Recorded data:
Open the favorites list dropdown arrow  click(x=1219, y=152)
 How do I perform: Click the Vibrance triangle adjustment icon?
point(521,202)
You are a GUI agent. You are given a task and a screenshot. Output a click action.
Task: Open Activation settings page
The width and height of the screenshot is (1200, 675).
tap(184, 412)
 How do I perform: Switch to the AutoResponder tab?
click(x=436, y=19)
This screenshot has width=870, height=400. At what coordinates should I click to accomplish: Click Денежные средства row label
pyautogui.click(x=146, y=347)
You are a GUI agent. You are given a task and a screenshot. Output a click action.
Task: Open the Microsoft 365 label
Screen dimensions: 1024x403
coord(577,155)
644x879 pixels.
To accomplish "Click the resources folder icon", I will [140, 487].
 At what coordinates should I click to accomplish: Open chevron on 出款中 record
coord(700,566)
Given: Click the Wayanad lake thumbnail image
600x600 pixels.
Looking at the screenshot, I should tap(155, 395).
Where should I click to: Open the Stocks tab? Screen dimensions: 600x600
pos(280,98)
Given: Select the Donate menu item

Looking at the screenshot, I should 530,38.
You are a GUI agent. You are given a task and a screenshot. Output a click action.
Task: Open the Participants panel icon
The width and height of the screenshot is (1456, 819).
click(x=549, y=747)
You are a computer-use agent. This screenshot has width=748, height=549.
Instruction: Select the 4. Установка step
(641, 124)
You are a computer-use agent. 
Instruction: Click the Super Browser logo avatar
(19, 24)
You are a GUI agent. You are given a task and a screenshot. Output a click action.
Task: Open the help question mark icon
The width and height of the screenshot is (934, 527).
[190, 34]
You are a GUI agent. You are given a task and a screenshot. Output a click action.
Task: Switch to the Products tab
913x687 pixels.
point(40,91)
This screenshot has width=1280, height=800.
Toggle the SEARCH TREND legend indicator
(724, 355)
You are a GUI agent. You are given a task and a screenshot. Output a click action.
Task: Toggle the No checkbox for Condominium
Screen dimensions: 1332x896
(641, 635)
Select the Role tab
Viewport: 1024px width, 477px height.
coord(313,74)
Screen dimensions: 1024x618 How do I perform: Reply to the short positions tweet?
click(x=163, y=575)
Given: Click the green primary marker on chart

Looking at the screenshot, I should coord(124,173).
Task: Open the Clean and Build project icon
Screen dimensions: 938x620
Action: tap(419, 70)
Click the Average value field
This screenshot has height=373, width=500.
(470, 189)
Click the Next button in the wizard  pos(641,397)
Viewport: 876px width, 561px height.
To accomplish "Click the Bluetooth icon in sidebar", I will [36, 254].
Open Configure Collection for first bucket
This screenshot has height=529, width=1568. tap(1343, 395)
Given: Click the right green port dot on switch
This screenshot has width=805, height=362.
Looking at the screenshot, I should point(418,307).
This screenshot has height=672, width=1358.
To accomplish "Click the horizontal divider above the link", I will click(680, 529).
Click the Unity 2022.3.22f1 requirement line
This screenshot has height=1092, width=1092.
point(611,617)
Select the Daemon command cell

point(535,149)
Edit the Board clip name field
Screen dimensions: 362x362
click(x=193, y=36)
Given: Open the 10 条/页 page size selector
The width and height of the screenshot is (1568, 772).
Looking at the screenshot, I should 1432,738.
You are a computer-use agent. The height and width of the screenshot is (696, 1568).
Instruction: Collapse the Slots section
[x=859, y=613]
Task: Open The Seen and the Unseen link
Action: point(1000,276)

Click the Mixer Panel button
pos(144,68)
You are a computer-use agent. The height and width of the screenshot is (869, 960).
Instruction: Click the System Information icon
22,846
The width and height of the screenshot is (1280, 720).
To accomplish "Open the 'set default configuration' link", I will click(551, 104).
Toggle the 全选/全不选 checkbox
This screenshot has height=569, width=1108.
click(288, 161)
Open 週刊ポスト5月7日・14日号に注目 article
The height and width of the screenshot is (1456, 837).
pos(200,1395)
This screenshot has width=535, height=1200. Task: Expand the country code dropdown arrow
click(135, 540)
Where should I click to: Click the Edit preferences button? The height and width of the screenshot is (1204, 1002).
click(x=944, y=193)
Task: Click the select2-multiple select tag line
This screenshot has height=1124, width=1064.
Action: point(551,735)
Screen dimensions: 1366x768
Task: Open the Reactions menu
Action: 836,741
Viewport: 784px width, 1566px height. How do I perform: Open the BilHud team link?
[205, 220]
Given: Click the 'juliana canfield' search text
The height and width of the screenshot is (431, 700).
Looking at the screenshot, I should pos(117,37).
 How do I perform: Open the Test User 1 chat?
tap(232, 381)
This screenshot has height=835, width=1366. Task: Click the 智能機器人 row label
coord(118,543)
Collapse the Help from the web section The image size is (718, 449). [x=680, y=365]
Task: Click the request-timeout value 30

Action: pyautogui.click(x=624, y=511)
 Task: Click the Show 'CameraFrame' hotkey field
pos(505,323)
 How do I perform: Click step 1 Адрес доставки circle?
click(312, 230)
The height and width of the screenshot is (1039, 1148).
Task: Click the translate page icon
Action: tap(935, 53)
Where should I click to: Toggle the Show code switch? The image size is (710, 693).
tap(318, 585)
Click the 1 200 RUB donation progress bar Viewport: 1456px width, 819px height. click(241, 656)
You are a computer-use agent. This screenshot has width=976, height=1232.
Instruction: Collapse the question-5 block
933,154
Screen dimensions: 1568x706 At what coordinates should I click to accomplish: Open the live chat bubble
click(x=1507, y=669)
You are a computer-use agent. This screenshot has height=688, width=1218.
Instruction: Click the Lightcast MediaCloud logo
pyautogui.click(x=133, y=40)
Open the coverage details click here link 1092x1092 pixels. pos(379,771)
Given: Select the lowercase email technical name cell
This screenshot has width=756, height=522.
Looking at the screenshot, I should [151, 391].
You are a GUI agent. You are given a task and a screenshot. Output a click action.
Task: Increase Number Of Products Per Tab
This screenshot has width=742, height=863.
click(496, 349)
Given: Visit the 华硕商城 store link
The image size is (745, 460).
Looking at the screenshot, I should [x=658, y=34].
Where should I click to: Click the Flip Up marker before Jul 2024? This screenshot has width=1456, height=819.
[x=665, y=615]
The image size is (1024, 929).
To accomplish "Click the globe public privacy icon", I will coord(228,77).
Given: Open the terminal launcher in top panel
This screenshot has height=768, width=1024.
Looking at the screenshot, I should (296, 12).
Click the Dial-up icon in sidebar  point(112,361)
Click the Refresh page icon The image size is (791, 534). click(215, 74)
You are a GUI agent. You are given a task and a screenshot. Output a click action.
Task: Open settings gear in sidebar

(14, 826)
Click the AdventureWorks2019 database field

Short task: Revise all the records so that every "GUI agent" reads "screen agent", leaving everything else unchanged.

Result for this task:
Open the favorites list dropdown arrow  click(x=1219, y=152)
 How do I perform: Click the Vibrance triangle adjustment icon?
point(521,202)
You are a screen agent. You are given a task and a screenshot. Output a click action.
Task: Open Activation settings page
The width and height of the screenshot is (1200, 675).
tap(184, 412)
 How do I perform: Switch to the AutoResponder tab?
click(x=436, y=19)
This screenshot has width=870, height=400. At what coordinates should I click to accomplish: Click Денежные средства row label
pyautogui.click(x=146, y=347)
You are a screen agent. You are given a task and a screenshot. Output a click action.
Task: Open the Microsoft 365 label
Screen dimensions: 1024x403
coord(577,155)
644x879 pixels.
To accomplish "Click the resources folder icon", I will [140, 487].
 At what coordinates should I click to accomplish: Open chevron on 出款中 record
coord(700,566)
Given: Click the Wayanad lake thumbnail image
600x600 pixels.
Looking at the screenshot, I should tap(155, 395).
Where should I click to: Open the Stocks tab? Screen dimensions: 600x600
pos(280,98)
Given: Select the Donate menu item

Looking at the screenshot, I should 530,38.
You are a screen agent. You are given a task and a screenshot. Output a click action.
Task: Open the Participants panel icon
The width and height of the screenshot is (1456, 819).
click(x=549, y=747)
You are a computer-use agent. This screenshot has width=748, height=549.
Instruction: Select the 4. Установка step
(641, 124)
You are a computer-use agent. 
Instruction: Click the Super Browser logo avatar
(19, 24)
You are a screen agent. You are given a task and a screenshot. Output a click action.
Task: Open the help question mark icon
The width and height of the screenshot is (934, 527).
[190, 34]
You are a screen agent. You are given a task and a screenshot. Output a click action.
Task: Switch to the Products tab
913x687 pixels.
point(40,91)
This screenshot has width=1280, height=800.
Toggle the SEARCH TREND legend indicator
(724, 355)
You are a screen agent. You are given a task and a screenshot. Output a click action.
Task: Toggle the No checkbox for Condominium
Screen dimensions: 1332x896
(641, 635)
Select the Role tab
Viewport: 1024px width, 477px height.
coord(313,74)
Screen dimensions: 1024x618 How do I perform: Reply to the short positions tweet?
click(x=163, y=575)
Given: Click the green primary marker on chart

Looking at the screenshot, I should coord(124,173).
Task: Open the Clean and Build project icon
Screen dimensions: 938x620
Action: tap(419, 70)
Click the Average value field
This screenshot has height=373, width=500.
(470, 189)
Click the Next button in the wizard  pos(641,397)
Viewport: 876px width, 561px height.
To accomplish "Click the Bluetooth icon in sidebar", I will [36, 254].
Open Configure Collection for first bucket
This screenshot has height=529, width=1568. tap(1343, 395)
Given: Click the right green port dot on switch
This screenshot has width=805, height=362.
Looking at the screenshot, I should point(418,307).
This screenshot has height=672, width=1358.
To accomplish "Click the horizontal divider above the link", I will click(680, 529).
Click the Unity 2022.3.22f1 requirement line
This screenshot has height=1092, width=1092.
point(611,617)
Select the Daemon command cell

point(535,149)
Edit the Board clip name field
Screen dimensions: 362x362
click(x=193, y=36)
Given: Open the 10 条/页 page size selector
The width and height of the screenshot is (1568, 772).
Looking at the screenshot, I should 1432,738.
You are a computer-use agent. The height and width of the screenshot is (696, 1568).
Instruction: Collapse the Slots section
[x=859, y=613]
Task: Open The Seen and the Unseen link
Action: point(1000,276)

Click the Mixer Panel button
pos(144,68)
You are a computer-use agent. The height and width of the screenshot is (869, 960).
Instruction: Click the System Information icon
22,846
The width and height of the screenshot is (1280, 720).
To accomplish "Open the 'set default configuration' link", I will click(551, 104).
Toggle the 全选/全不选 checkbox
This screenshot has height=569, width=1108.
click(288, 161)
Open 週刊ポスト5月7日・14日号に注目 article
The height and width of the screenshot is (1456, 837).
pos(200,1395)
This screenshot has width=535, height=1200. Task: Expand the country code dropdown arrow
click(135, 540)
Where should I click to: Click the Edit preferences button? The height and width of the screenshot is (1204, 1002).
click(x=944, y=193)
Task: Click the select2-multiple select tag line
This screenshot has height=1124, width=1064.
Action: point(551,735)
Screen dimensions: 1366x768
Task: Open the Reactions menu
Action: 836,741
Viewport: 784px width, 1566px height. How do I perform: Open the BilHud team link?
[205, 220]
Given: Click the 'juliana canfield' search text
The height and width of the screenshot is (431, 700).
Looking at the screenshot, I should pos(117,37).
 How do I perform: Open the Test User 1 chat?
tap(232, 381)
This screenshot has height=835, width=1366. Task: Click the 智能機器人 row label
coord(118,543)
Collapse the Help from the web section The image size is (718, 449). [x=680, y=365]
Task: Click the request-timeout value 30

Action: pyautogui.click(x=624, y=511)
 Task: Click the Show 'CameraFrame' hotkey field
pos(505,323)
 How do I perform: Click step 1 Адрес доставки circle?
click(312, 230)
The height and width of the screenshot is (1039, 1148).
Task: Click the translate page icon
Action: tap(935, 53)
Where should I click to: Toggle the Show code switch? The image size is (710, 693).
tap(318, 585)
Click the 1 200 RUB donation progress bar Viewport: 1456px width, 819px height. click(241, 656)
You are a computer-use agent. This screenshot has width=976, height=1232.
Instruction: Collapse the question-5 block
933,154
Screen dimensions: 1568x706 At what coordinates should I click to accomplish: Open the live chat bubble
click(x=1507, y=669)
You are a computer-use agent. This screenshot has height=688, width=1218.
Instruction: Click the Lightcast MediaCloud logo
pyautogui.click(x=133, y=40)
Open the coverage details click here link 1092x1092 pixels. pos(379,771)
Given: Select the lowercase email technical name cell
This screenshot has width=756, height=522.
Looking at the screenshot, I should [151, 391].
You are a screen agent. You are given a task and a screenshot. Output a click action.
Task: Increase Number Of Products Per Tab
This screenshot has width=742, height=863.
click(496, 349)
Given: Visit the 华硕商城 store link
The image size is (745, 460).
Looking at the screenshot, I should [x=658, y=34].
Where should I click to: Click the Flip Up marker before Jul 2024? This screenshot has width=1456, height=819.
[x=665, y=615]
The image size is (1024, 929).
To accomplish "Click the globe public privacy icon", I will coord(228,77).
Given: Open the terminal launcher in top panel
This screenshot has height=768, width=1024.
Looking at the screenshot, I should (296, 12).
Click the Dial-up icon in sidebar  point(112,361)
Click the Refresh page icon The image size is (791, 534). click(215, 74)
You are a screen agent. You are given a task and a screenshot. Output a click action.
Task: Open settings gear in sidebar

(14, 826)
Click the AdventureWorks2019 database field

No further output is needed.